Elias (Jean-Louis Trintignant) is a drugrunner, bringing drugs from
Paris, France to Antwerp, Belgium via the Trans Europ Express. He's a
rookie though, so his Belgian boss Frank (Charles Millot) puts him through
a variety of tests, some of them pretty bizarre, and even hooks him up
with prostitute Eva (Marie-France Pisier), who Elias loves to play S/M
games with without knowing she's actually part of the gang he's working
for. Eventually, Elias gets so confused by the tests his gang is putting
him through that he accidently gives his game away to cop Lorentz (Henri
Lambert), whom he believes to be a member of the gang as well. It's only
after that that he learns he has now been accepted into the gang, and his
first assignment is to go back to Paris and return to Antwerp with another
suitcase full of drugs. Once back in Antwerp, Elias has to realize that
Eva is actually in league with cop Lorentz, and during a bondage sex game,
he strangles her to death to save his own hide. Lorentz figures this is
exactly what he had needed to bust the drugring Elias is working for wide
open, so he sets up an S/M show in a nightclub starring a girl resembling
Eva remarkably - and Elias is lured to it like a bee to honey ... and he's
shot by Frank before he can be apprehended by the cops. Now the
story of this film is far-fetched, frequently strains the suspension of
disbelief beyond breaking point, and is full of plotholes - but all of
this is 100% intended, because there is another dimension, another layer
of reality to the film, in which a director (Alain Robbe-Grillet himself)

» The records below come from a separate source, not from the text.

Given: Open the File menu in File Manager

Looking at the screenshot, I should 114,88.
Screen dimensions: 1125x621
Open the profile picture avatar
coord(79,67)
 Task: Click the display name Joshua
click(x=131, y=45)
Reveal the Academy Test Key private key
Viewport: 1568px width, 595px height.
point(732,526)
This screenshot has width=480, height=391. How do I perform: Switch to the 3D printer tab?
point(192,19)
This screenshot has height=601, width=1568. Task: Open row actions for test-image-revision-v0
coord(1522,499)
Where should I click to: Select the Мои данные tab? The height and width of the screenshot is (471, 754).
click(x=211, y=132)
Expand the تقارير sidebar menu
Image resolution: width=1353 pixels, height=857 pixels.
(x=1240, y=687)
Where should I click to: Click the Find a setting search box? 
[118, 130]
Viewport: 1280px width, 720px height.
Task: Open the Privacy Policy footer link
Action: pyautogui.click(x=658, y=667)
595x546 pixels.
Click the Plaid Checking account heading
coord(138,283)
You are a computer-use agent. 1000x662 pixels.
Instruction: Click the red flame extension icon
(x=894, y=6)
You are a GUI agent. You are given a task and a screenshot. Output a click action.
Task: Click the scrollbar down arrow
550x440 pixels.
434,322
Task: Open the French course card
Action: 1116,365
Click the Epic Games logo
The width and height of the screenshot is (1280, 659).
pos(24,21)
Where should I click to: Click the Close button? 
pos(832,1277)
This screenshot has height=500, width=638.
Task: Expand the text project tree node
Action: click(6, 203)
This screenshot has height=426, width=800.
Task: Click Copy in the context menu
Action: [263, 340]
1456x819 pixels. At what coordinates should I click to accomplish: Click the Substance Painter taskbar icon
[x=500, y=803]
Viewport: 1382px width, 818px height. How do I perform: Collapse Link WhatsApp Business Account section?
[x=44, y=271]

discusses the very story of the film, which is supposed to be the story of
his next movie, with his two assistants while travelling the Trans Europ
Express to Antwerp, and while they are discussing the plot, the director
tries to iron out all plotholes and unevennesses (not always successful),
and frequently, interesting subplots are dropped just like that because
they wouldn't have made much sense in the context of the film's main crime
thriller story. The result of all this is a fascinating game
with genre elements, the hommage of an intellectual to mindless pulps, and
also great fun to watch, basically because Alain Robbe-Grillet has managed
to make his film an intellectual play on genre-filmmaking without being
brain-heavy, and there is no question that this man loves the very pulps
his film is inspired by, and while my synopsis might make this film sound
rigid by concept, it's actually a narratively free-lowing piece of cinema
that is easily to be enjoyed. Recommended, actually.